La realidad es ineludible: el Estado mexicano está bajo asedio digital y nuestras murallas son de papel.
La vulneración de sistemas públicos no es solo un problema de TI; es una erosión directa de la soberanía. En el siglo XXI, la soberanía ya no reside únicamente en el territorio físico o en el espacio aéreo, sino en la capacidad de una nación para controlar, resguardar y gestionar sus propios datos. Cuando una entidad gubernamental es hackeada y la información de millones de ciudadanos —desde datos fiscales hasta expedientes de salud o seguridad— termina subastada en foros clandestinos, el Estado falla en su mandato más básico: la protección de su gente.
¿Por qué seguimos siendo tan vulnerables? Porque hemos tratado la ciberseguridad como un lujo administrativo o un gasto postergable, en lugar de verla como el cimiento de la gobernabilidad moderna. La transformación digital sin seguridad no es progreso, es negligencia.
La recurrencia de estos incidentes demuestra que los “parches” actuales son insuficientes. Los memorándums internos y las buenas intenciones no detienen el “ransomware”. Es urgente dejar de reaccionar y empezar a gobernar el ciberespacio mexicano.
Para lograrlo, necesitamos una “Estrategia Nacional de Ciberseguridad” que sea, ante todo, vinculante. No necesitamos más guías de recomendaciones opcionales. Requerimos un marco legal robusto que obligue a todas las entidades públicas —federales, estatales y municipales— a cumplir con estándares internacionales de protección de la información.

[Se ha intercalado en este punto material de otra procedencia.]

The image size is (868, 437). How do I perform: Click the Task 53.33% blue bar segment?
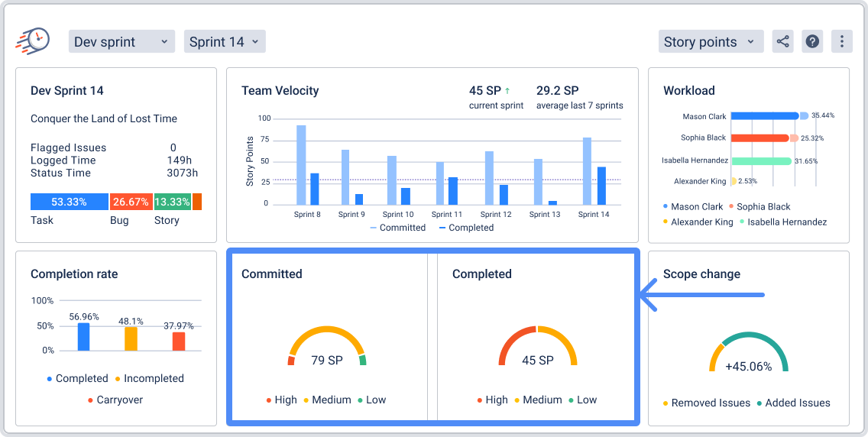tap(69, 202)
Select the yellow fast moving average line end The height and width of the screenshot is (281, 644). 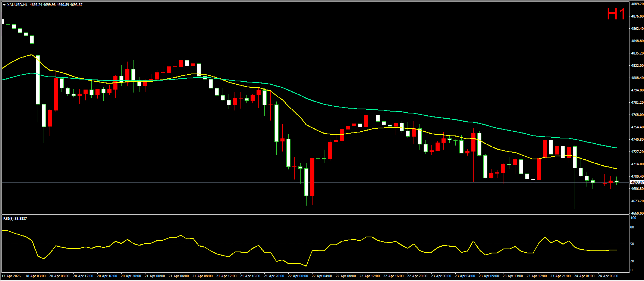tap(616, 169)
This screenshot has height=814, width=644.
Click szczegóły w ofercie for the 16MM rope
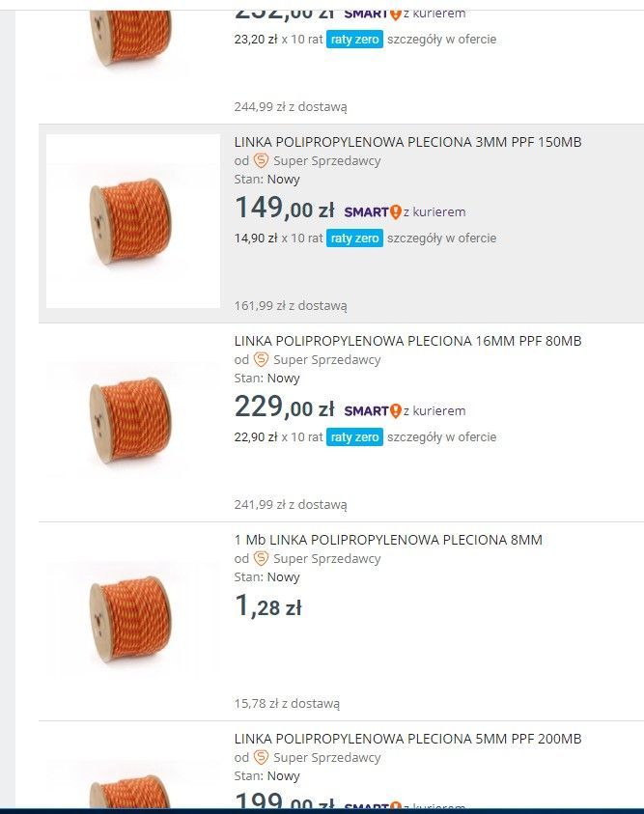439,436
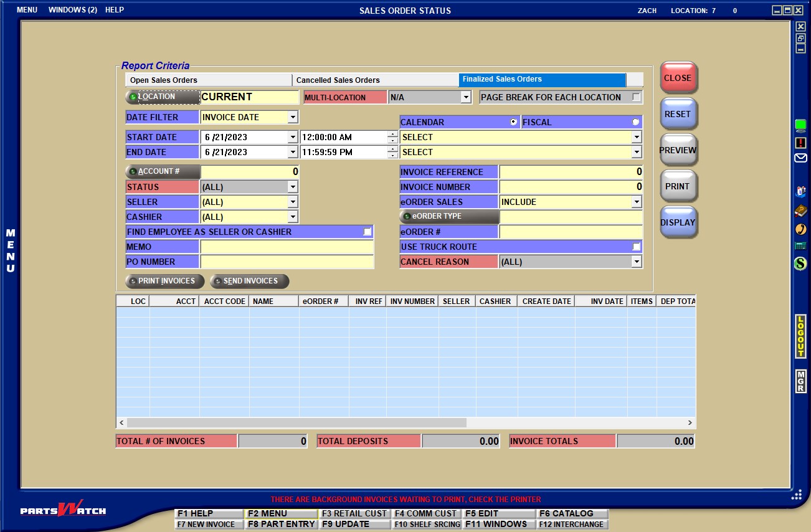Open the Date Filter dropdown

coord(293,117)
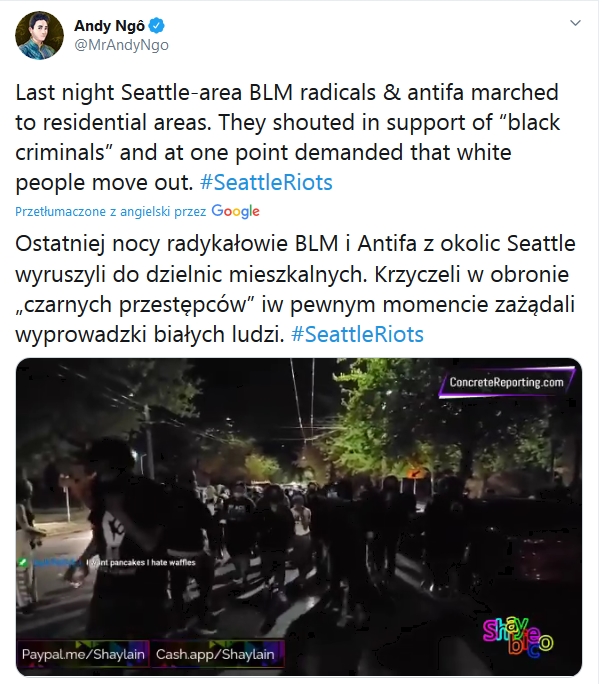The width and height of the screenshot is (605, 684).
Task: Click the 'Przetłumaczone z angielski przez' link
Action: tap(110, 212)
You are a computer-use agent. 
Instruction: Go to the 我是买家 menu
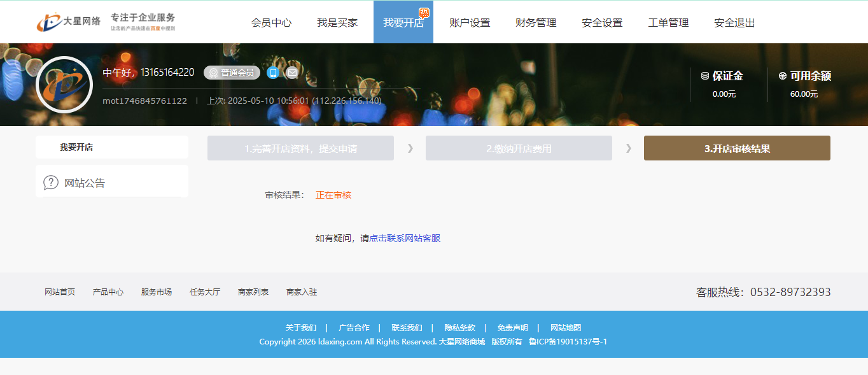point(337,22)
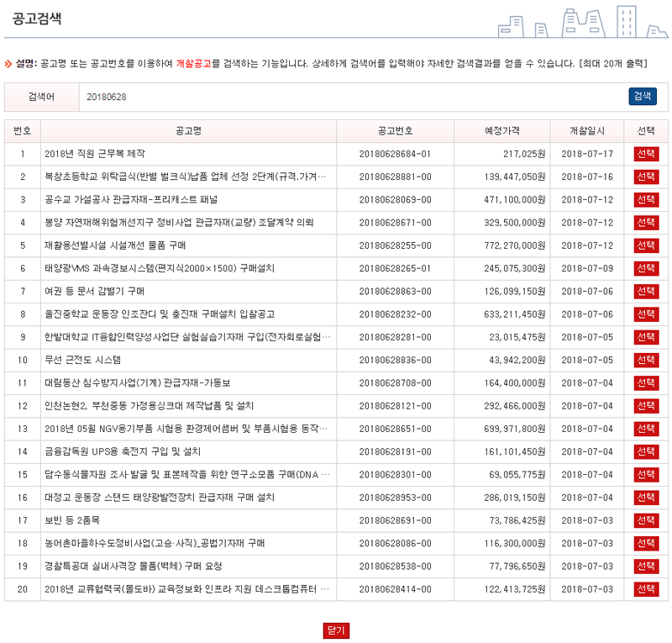Open 울진중학교 운동장 인조잔디 announcement title
Screen dimensions: 672x643
pyautogui.click(x=160, y=314)

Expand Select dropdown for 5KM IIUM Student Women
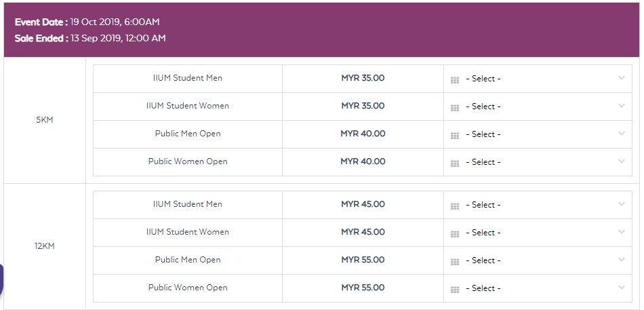point(539,106)
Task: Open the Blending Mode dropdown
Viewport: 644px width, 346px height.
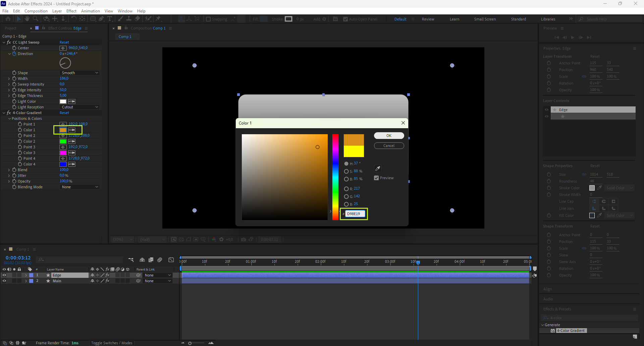Action: click(80, 187)
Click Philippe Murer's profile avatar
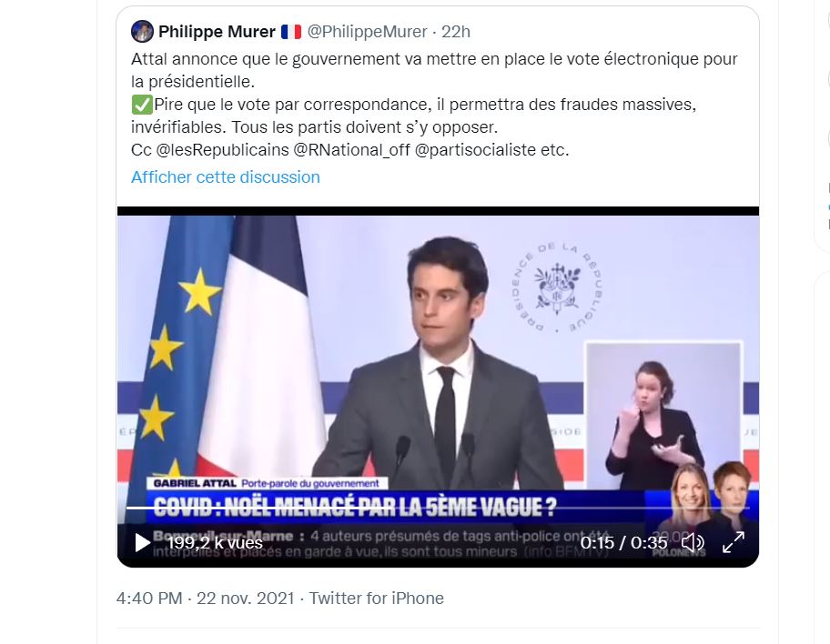Viewport: 830px width, 644px height. click(x=142, y=31)
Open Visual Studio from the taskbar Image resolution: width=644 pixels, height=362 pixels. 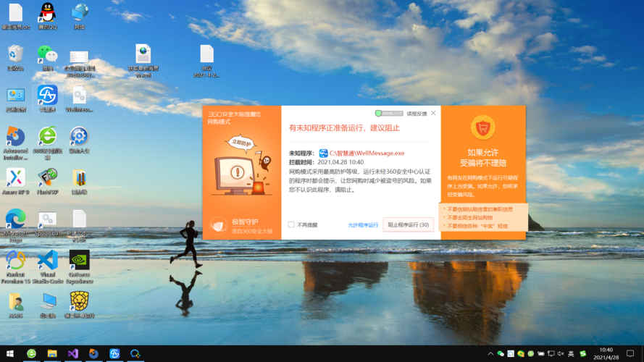tap(72, 353)
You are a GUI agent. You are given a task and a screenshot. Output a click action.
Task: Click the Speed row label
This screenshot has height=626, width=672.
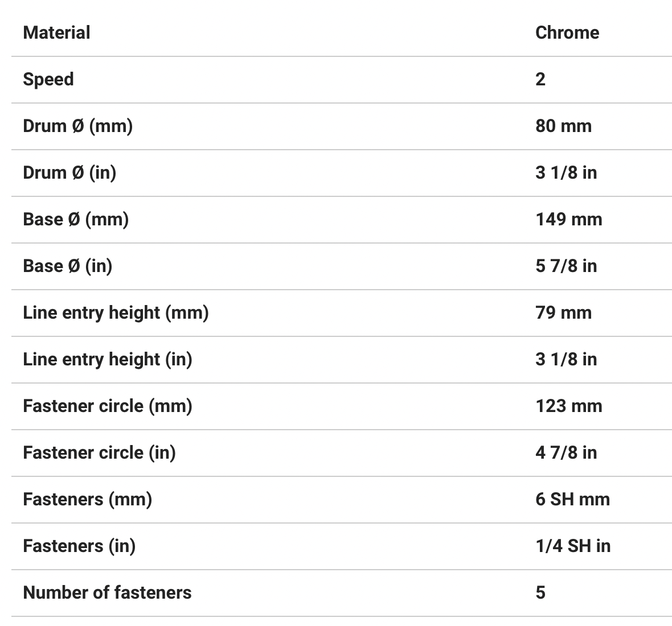point(48,79)
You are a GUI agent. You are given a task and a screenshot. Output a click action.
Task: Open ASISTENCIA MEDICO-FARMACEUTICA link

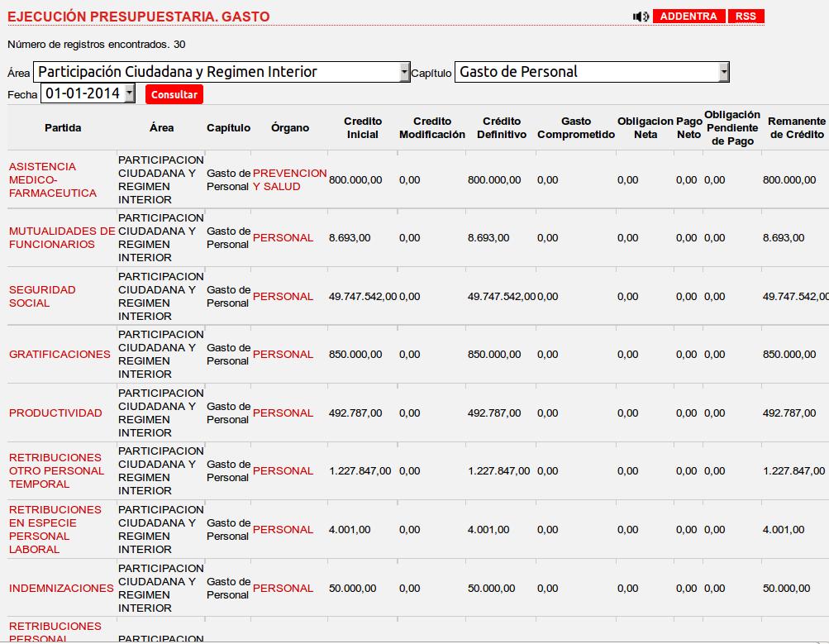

Esta estrategia debe sostenerse sobre dos pilares que hoy brillan por su ausencia: presupuesto y responsabilidad. Primero, la ciberseguridad cuesta. Pretender blindar al Estado con “austeridad” es dejar la puerta abierta a los criminales. Se requiere inversión etiquetada específicamente para infraestructura defensiva, monitoreo continuo y, crucialmente, para la capacitación y retención de talento especializado. Segundo, debe haber consecuencias. La cadena de mando debe tener responsabilidades claras. Si una dependencia no actualiza sus sistemas o ignora protocolos básicos, debe existir una rendición de cuentas administrativa y legal.
La confianza en el gobierno se construye con resultados, pero se mantiene con certeza. Si el ciudadano no puede confiar en que el Estado guardará sus secretos, la legitimidad institucional se desmorona. O tomamos el control de nuestra información hoy, o aceptamos ser rehenes digitales más pronto que tarde.